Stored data
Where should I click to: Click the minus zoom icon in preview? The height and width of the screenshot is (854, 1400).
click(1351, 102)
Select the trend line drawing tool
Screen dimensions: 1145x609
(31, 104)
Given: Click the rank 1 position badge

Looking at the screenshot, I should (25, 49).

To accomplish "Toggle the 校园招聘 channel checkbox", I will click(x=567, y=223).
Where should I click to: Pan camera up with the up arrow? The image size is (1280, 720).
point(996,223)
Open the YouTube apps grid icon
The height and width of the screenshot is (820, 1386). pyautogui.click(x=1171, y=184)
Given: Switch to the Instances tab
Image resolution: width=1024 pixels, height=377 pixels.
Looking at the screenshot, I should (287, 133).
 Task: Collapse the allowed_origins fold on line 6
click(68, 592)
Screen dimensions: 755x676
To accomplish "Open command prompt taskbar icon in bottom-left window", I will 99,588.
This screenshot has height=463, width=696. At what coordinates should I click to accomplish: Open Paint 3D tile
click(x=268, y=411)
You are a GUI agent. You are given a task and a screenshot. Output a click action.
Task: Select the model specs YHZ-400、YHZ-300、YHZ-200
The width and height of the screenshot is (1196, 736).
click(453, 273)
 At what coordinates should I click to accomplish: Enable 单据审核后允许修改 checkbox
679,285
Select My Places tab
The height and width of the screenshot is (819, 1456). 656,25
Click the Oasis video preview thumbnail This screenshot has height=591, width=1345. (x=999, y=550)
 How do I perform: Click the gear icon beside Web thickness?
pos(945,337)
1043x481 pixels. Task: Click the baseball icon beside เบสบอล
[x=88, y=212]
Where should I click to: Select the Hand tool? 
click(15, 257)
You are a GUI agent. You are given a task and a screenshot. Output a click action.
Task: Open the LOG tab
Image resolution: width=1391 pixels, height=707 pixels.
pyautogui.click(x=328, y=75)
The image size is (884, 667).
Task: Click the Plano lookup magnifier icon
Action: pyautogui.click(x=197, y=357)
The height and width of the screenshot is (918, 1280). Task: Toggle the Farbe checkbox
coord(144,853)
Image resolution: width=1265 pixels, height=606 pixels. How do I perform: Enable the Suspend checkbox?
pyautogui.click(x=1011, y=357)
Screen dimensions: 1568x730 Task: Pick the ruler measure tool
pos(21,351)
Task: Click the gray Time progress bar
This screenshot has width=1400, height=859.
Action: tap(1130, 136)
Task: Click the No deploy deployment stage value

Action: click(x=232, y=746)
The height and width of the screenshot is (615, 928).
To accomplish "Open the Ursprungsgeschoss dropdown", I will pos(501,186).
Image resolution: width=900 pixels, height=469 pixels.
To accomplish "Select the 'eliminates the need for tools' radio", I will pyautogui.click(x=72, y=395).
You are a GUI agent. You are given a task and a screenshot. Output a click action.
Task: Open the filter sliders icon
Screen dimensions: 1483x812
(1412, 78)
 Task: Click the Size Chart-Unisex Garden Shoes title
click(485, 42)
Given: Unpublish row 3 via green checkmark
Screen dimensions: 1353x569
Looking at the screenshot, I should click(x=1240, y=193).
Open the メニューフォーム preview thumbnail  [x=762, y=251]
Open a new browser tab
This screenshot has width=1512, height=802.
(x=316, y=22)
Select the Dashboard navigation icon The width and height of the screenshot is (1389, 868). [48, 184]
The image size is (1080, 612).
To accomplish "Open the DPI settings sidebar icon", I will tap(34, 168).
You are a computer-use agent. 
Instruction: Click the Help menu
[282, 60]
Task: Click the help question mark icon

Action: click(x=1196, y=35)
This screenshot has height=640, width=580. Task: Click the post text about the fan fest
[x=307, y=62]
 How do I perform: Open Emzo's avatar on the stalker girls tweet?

§ TASK DETAILS:
Copy out, exactly and alone, the lines of the entries above between the ones holding "This screenshot has width=1400, height=859." and "The image size is (1080, 612).", inclusive.

§ SOLUTION FOR THIS EXERCISE:
This screenshot has width=1400, height=859.
Action: tap(1130, 136)
Task: Click the No deploy deployment stage value

Action: click(x=232, y=746)
The height and width of the screenshot is (615, 928).
To accomplish "Open the Ursprungsgeschoss dropdown", I will pos(501,186).
Image resolution: width=900 pixels, height=469 pixels.
To accomplish "Select the 'eliminates the need for tools' radio", I will pyautogui.click(x=72, y=395).
You are a GUI agent. You are given a task and a screenshot. Output a click action.
Task: Open the filter sliders icon
Screen dimensions: 1483x812
(1412, 78)
 Task: Click the Size Chart-Unisex Garden Shoes title
click(485, 42)
Given: Unpublish row 3 via green checkmark
Screen dimensions: 1353x569
Looking at the screenshot, I should click(x=1240, y=193).
Open the メニューフォーム preview thumbnail  [x=762, y=251]
Open a new browser tab
This screenshot has width=1512, height=802.
(x=316, y=22)
Select the Dashboard navigation icon The width and height of the screenshot is (1389, 868). [48, 184]
The image size is (1080, 612).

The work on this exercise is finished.